There was a lower rate of ordering of advanced imaging among patients with psychiatric comorbidity. Once ordered, time to test completion was longer for MRI, ultrasound, and PICC. Further exploration, such as quantifying rates of cancelled tests and qualitative studies evaluating hospital, provider, and patient barriers to timely advanced imaging, will be helpful in elucidating causes for these disparities.

摘要

目的

确定精神科合并症的存在是否会影响住院影像检查的使用和随后的等待时间。

方法

这是一项对 2010 年至 2019 年期间在安大略省多伦多的五所学术医院接受普通内科(GIM)住院治疗的所有患者进行的回顾性队列研究。暴露因素是入院时存在编码的精神科合并症。主要结果是从检查开单到检查完成的时间,计算计算机断层扫描(CT)、磁共振成像(MRI)、超声或外周插入中心导管(PICC)的检查时间。使用多水平混合效应模型确定检查时间的预测因素,并使用边缘效应计算绝对单位(h)的差异。

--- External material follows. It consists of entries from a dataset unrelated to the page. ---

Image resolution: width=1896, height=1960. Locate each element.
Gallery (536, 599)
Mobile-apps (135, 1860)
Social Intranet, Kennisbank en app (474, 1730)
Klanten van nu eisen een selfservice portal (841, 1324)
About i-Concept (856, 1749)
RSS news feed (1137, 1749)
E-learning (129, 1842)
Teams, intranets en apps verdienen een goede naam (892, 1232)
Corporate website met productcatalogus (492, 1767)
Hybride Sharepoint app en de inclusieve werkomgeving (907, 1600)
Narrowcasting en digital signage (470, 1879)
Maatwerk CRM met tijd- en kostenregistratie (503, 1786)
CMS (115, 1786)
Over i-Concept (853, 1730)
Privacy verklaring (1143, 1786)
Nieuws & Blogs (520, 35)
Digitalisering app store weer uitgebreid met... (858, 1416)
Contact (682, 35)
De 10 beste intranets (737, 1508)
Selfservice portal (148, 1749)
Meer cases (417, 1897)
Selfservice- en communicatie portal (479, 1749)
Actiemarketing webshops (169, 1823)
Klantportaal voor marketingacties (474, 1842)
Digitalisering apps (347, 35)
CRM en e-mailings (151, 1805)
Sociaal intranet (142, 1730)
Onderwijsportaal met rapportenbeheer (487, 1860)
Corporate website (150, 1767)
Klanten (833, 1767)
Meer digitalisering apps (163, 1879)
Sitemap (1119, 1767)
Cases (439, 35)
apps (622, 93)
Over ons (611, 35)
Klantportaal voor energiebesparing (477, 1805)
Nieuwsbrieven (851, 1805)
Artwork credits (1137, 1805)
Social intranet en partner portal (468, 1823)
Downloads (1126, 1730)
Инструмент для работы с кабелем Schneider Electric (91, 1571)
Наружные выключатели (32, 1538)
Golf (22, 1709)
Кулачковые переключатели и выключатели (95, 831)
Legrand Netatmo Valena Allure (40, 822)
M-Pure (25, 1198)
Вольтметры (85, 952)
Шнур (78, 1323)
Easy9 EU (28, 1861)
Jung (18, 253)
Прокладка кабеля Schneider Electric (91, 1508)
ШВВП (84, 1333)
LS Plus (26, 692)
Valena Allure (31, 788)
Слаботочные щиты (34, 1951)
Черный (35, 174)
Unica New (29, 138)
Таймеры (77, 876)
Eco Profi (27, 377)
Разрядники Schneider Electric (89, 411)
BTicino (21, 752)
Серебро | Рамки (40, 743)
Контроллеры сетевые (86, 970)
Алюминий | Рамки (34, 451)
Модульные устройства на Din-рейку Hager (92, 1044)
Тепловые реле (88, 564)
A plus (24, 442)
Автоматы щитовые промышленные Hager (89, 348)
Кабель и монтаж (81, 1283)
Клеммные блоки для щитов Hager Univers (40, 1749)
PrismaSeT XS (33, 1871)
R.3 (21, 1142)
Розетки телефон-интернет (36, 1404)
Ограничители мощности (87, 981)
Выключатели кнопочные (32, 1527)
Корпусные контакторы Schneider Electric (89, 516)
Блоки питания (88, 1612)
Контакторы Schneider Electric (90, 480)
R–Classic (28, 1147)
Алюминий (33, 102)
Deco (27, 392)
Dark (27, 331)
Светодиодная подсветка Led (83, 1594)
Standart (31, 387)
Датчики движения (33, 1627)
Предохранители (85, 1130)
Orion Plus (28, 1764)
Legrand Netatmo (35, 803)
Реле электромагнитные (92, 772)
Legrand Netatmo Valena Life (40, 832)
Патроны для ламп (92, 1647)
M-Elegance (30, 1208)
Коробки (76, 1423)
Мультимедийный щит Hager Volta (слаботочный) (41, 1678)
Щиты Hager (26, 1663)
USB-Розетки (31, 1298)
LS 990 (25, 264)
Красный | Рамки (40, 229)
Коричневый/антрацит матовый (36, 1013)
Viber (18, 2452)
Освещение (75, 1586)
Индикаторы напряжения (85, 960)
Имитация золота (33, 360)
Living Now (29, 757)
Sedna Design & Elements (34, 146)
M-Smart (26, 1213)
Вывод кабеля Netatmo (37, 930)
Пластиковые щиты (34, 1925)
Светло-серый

次要结果是每种检查类型的发生率。根据精神病合并症的类型进行亚组分析:精神病性、情绪/焦虑或物质使用障碍。

结果

2010 年至 2019 年共有 196819 例 GIM 入院。在 77562 例入院中,进行了≥1 项高级影像检查。在调整了所有协变量后,任何精神科合并症的存在与 MRI(调整后的差异:5.3 h,95%置信区间[CI]:3.9-6.8)、PICC(调整后的差异:3.7 h,95% CI:1.6-5.8)和超声(调整后的差异:3.0 h,95% CI:2.3-3.8)检查时间的延长相关,但与 CT(调整后的差异:0.1 h,95% CI:-0.3 至 0.5)无关。任何精神科合并症的存在与所有检查类型的检查订单率降低相关(调整后的差异:每 100 天住院治疗减少 17.2 次检查,四分位间距:-18.0 至-16.3)。

结论

精神科合并症患者的高级影像检查订单率较低。一旦开单,MRI、超声和 PICC 的检查完成时间就会延长。进一步的探索,如量化取消检查的比率和定性研究评估及时进行高级影像检查的医院、提供者和患者障碍,将有助于阐明这些差异的原因。